> Prompt 1
In the do() issue thread, transcribe the text word for word, starting at "But it doesn't" and stopping after "as.list(x$nrow)".
> Prompt 2
According to the do() issue thread, where does hadley prefer to leave functions that operate on vectors or columns?
> Prompt 3
Resume the do() issue thread from its last comment, writing the discussion that follows.

> Source passage
Skip to content
New issue

Have a question about this project? Sign up for a free GitHub account to open an issue and contact its maintainers and the community.

By clicking “Sign up for GitHub”, you agree to our terms of service and privacy statement. We’ll occasionally send you account related emails.

Already on GitHub? Sign in to your account

do() gives error if returned values are not data frames #397

Closed
wch opened this issue Apr 16, 2014 · 14 comments
Closed

do() gives error if returned values are not data frames #397

wch opened this issue Apr 16, 2014 · 14 comments

Comments

@wch
Copy link
Member

wch commented Apr 16, 2014

The docs say:

You can use do to perform arbitrary computation, returning either a data frame or arbitrary objects which will be stored in a list.

But it doesn't work this way. For example:

mtcars %>% group_by(cyl) %>% do(nrow(.))
# Error: Results are not data frames at positions: 1, 2, 3

The result I would expect is something like this (which presently works):

x <- mtcars %>% group_by(cyl) %>% do(data.frame(nrow = nrow(.)))
as.list(x$nrow)
# [[1]]
# [1] 11
#
# [[2]]
# [1] 7
#
# [[3]]
# [1] 14

Note that I'm just using nrow to illustrate; I know you can use group_size to get this result. The thing I'm actually doing returns a vector for each group, so there's not a simple drop-in replacement for it.

@wch
Copy link
Member Author

wch commented Apr 16, 2014

Oh, maybe it's that you have to provide a name if the result isn't a data frame? That seems kind of counterintuitive, or at least it could be documented better, and could be mentioned in the error message.

x <- mtcars %>% group_by(cyl) %>% do(nrow = nrow(.))
# Source: local data frame [3 x 2]
# Groups: <by row>
# 
#   cyl     nrow
# 1   4 <int[1]>
# 2   6 <int[1]>
# 3   8 <int[1]>

x$nrow
# [[1]]
# [1] 11
# 
# [[2]]
# [1] 7
# 
# [[3]]
# [1] 14

It would also be useful to have a function for extracting columns. You can use [[, but the syntax isn't very elegant:

mtcars %>% group_by(cyl) %>% do(nrow = nrow(.)) %>% `[[`("nrow")

@romainfrancois
Copy link
Member

Maybe this perhaps. Not sure I is more elegant though:

> `%[[%` <- function(x, .) x[[.]]
> mtcars %>% group_by(cyl) %>% do(nrow = nrow(.)) %[[% "nrow"
[[1]]
[1] 11

[[2]]
[1] 7

[[3]]
[1] 14

@hadley
Copy link
Member

hadley commented Apr 17, 2014

I'd prefer to leave functions that operate on vectors/columns in magrittr.

I'll try and make the docs more clear.

@statwonk
Copy link

I'm with @wch, my expectation today was that I could run run do(gam(y ~ s(x), data = .) and it would return a list of fits.

> Data listing
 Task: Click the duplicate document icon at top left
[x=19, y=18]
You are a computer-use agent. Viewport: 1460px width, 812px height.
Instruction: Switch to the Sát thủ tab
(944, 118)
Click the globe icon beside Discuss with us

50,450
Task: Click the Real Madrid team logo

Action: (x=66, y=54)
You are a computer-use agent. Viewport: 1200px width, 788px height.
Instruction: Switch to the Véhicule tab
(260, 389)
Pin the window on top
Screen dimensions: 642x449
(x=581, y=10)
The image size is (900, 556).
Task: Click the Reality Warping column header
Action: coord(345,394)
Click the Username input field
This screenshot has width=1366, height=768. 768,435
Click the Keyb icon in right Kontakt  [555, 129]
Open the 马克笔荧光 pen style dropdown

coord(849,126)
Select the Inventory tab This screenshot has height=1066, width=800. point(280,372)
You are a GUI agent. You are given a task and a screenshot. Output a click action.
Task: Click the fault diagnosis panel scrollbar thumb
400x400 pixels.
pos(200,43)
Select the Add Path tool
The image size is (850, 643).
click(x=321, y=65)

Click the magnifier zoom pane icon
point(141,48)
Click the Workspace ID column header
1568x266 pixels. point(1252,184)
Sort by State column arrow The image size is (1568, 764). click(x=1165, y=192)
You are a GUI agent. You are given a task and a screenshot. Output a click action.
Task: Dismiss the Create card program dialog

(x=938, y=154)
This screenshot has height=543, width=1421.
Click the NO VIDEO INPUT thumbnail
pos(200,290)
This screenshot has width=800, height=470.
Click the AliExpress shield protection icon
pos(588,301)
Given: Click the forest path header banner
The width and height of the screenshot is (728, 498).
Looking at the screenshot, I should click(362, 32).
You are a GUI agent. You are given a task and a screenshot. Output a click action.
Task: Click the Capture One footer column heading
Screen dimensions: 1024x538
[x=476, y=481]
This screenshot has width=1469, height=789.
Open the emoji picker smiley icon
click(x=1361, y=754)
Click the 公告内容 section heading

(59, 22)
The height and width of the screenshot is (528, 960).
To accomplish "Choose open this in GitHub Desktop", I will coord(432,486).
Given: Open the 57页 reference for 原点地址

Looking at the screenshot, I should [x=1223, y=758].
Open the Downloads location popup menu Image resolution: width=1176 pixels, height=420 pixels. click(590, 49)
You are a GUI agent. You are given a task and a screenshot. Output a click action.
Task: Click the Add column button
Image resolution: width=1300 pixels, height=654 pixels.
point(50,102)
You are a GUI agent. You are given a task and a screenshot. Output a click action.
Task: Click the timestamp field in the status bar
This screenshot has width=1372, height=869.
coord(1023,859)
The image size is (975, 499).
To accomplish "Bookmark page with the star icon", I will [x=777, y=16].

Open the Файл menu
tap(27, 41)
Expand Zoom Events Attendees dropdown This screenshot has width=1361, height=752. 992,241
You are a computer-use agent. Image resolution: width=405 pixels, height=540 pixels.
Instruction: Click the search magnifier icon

> Written answer 1
But it doesn't work this way. For example:

mtcars %>% group_by(cyl) %>% do(nrow(.))
# Error: Results are not data frames at positions: 1, 2, 3

The result I would expect is something like this (which presently works):

x <- mtcars %>% group_by(cyl) %>% do(data.frame(nrow = nrow(.)))
as.list(x$nrow)

> Written answer 2
In magrittr.

> Written answer 3
Edit: actually, I get what I expect if I just assign to a variable name (as @wch mentions above).

One improvement might be to return a list with the group_by variables concatenated as list names instead of a separate vector with the same type of concatenation.

@hadley hadley closed this as completed Jul 28, 2014
@nzcoops
Copy link

nzcoops commented Mar 5, 2015

Hi @hadley , I've been battling with this one today. I'm happy to paste a full working example but I'm guessing since this is a year old that you're possibly done and dusted with the topic. An example of something I do regularly, is I will have hospitalisation records for people (multiple records per person), and I might be interested in the first record for each person for a particular diagnosis. I write a small function to find the first record and pull that row out (of that persons larger set of records) and return 'all the first records'.

In the past
ddply(cs_all, .(id), function(x) {findfirst(x, outcome = "BLAH")})

has worked perfectly, rbinding (I presume) the records together.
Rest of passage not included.